= TASK DESCRIPTION =
From the line that contains "Given: Click the 1.4 MB out of text" to the final line of the entries below, write out every line exactly as it appears, and nothing else.

--- DATA RECORDS Enclosed Below ---

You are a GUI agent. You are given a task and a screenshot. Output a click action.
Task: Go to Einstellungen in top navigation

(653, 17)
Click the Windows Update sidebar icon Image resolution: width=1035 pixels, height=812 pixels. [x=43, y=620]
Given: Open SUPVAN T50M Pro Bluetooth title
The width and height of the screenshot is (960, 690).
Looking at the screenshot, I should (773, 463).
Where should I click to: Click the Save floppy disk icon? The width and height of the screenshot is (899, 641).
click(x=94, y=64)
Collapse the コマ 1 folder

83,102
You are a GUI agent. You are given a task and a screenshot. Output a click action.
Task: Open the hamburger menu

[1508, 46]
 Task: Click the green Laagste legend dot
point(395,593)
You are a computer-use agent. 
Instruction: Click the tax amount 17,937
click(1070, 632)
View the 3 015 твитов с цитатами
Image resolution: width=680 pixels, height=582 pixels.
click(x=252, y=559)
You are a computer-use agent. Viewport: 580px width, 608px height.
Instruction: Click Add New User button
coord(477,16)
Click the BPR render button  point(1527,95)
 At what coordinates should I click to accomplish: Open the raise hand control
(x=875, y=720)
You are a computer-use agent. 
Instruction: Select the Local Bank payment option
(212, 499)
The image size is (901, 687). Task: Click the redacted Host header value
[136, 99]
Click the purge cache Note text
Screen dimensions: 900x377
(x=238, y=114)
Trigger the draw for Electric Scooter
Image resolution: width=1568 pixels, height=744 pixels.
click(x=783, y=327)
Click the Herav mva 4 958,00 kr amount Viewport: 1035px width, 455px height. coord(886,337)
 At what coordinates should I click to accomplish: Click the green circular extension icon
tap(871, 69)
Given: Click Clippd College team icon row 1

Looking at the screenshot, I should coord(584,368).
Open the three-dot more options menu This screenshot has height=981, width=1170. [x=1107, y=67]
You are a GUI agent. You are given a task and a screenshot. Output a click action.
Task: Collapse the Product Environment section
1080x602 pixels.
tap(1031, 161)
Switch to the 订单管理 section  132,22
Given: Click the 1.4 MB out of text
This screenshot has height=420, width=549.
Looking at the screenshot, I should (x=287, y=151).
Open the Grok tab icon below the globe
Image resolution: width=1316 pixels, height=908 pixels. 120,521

--- End of Enclosed DATA RECORDS ---

= RESPONSE TO THE TASK =
Given: Click the 1.4 MB out of text
This screenshot has height=420, width=549.
Looking at the screenshot, I should (x=287, y=151).
Open the Grok tab icon below the globe
Image resolution: width=1316 pixels, height=908 pixels. 120,521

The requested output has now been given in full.